### SCHRIFTLICHE AUFGABE
Geben Sie den nachfolgenden Text über klimaneutrales Kerosin vollständig und wortgetreu wieder.

Ist klimaneutrales Kerosin der Weg zu einem CO2-neutralen Luftverkehr?

Die Non-Profit-Organisation Atmosfair hat dieses Jahr die erste industrielle Fertigung für synthetisches Kerosin weltweit gebaut, um somit der kommerziellen Luftfahrt CO2-neutralen Treibstoff zu liefern.

Autor*in Alina Banse, 08.11.21

Übersetzung :

Der gesamte Flugverkehr hat einen Anteil von 2,8 Prozent an den globalen CO2-Emissionen und alleine in Deutschland haben sich die CO2-Emissionen des Flugverkehrs seit 1990 etwa verdoppelt. Doch durch jedes verbrannte Kilogramm Kerosin entstehen rund drei Kilogramm CO2. Zusätzlich zu den CO2-Emissionen tragen ebenso die Bildung von Ozon sowie Schleierwolken und Kondensstreifen zu einer Verstärkung der Erwärmungswirkung bei. Der Weltklimarat geht daher davon aus, dass die gesamten Treibhausauswirkungen des Luftverkehrs im Mittel doppelt so hoch sind wie die CO2-Emissionen.

(Gesammelte Dateneinträge)

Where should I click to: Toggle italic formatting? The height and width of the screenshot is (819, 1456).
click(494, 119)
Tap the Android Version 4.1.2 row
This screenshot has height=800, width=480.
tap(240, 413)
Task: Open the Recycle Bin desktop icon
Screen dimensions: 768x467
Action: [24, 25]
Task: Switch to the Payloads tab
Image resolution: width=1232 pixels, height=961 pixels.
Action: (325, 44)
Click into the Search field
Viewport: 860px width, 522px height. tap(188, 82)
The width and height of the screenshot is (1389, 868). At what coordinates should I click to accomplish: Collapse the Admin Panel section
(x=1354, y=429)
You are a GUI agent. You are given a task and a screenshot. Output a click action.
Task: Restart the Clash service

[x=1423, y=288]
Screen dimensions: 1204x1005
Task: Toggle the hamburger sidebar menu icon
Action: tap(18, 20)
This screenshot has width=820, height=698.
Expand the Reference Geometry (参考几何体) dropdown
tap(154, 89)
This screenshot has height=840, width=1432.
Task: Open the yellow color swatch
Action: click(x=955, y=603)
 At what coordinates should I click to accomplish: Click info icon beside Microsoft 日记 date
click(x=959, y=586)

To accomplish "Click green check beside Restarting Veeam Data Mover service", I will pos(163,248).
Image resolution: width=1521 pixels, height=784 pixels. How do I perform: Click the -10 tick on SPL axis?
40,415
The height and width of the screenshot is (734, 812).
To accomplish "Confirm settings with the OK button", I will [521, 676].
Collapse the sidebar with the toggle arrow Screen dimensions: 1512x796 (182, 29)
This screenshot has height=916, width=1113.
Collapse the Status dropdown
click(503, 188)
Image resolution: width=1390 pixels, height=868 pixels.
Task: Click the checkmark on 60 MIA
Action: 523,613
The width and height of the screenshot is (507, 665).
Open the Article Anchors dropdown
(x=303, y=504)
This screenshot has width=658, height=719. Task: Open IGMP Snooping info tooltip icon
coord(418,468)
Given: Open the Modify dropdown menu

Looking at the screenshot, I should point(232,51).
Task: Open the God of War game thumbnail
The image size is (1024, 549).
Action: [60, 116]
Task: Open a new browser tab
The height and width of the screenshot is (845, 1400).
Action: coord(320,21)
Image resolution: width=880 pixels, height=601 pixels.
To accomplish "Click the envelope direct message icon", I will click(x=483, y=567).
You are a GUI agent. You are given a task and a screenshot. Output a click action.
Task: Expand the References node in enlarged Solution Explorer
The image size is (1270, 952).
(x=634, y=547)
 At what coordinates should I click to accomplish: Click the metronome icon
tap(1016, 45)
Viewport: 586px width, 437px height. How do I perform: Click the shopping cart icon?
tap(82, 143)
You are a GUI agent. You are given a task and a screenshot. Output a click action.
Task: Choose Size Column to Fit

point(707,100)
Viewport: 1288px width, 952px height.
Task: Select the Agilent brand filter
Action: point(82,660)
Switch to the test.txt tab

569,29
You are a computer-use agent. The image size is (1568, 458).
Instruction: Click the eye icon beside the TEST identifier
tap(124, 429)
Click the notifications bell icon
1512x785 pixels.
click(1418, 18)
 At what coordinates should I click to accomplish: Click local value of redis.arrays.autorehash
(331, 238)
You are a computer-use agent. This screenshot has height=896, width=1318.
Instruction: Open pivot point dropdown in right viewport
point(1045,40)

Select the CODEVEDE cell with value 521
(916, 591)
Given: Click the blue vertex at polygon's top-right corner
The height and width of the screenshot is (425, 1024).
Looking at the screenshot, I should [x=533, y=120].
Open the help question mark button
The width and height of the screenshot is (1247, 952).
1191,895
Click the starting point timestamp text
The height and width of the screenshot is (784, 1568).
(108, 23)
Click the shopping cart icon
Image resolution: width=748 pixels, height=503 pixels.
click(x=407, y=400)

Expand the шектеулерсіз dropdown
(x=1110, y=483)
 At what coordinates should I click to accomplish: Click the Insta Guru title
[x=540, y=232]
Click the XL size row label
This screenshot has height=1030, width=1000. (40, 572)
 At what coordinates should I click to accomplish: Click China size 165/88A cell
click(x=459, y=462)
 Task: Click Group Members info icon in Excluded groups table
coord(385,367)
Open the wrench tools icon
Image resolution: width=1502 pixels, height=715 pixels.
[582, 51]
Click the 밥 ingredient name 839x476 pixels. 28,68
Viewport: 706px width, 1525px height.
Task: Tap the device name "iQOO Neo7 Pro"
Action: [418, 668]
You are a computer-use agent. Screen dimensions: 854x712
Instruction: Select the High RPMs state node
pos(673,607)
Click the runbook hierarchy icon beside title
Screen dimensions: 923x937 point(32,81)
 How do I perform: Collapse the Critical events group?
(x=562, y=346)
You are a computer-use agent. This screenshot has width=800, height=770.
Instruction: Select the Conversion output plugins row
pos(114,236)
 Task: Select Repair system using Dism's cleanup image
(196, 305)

### SCHRIFTLICHE ANTWORT
Ist klimaneutrales Kerosin der Weg zu einem CO2-neutralen Luftverkehr?

Die Non-Profit-Organisation Atmosfair hat dieses Jahr die erste industrielle Fertigung für synthetisches Kerosin weltweit gebaut, um somit der kommerziellen Luftfahrt CO2-neutralen Treibstoff zu liefern.

Autor*in Alina Banse, 08.11.21

Übersetzung :

Der gesamte Flugverkehr hat einen Anteil von 2,8 Prozent an den globalen CO2-Emissionen und alleine in Deutschland haben sich die CO2-Emissionen des Flugverkehrs seit 1990 etwa verdoppelt. Doch durch jedes verbrannte Kilogramm Kerosin entstehen rund drei Kilogramm CO2. Zusätzlich zu den CO2-Emissionen tragen ebenso die Bildung von Ozon sowie Schleierwolken und Kondensstreifen zu einer Verstärkung der Erwärmungswirkung bei. Der Weltklimarat geht daher davon aus, dass die gesamten Treibhausauswirkungen des Luftverkehrs im Mittel doppelt so hoch sind wie die CO2-Emissionen.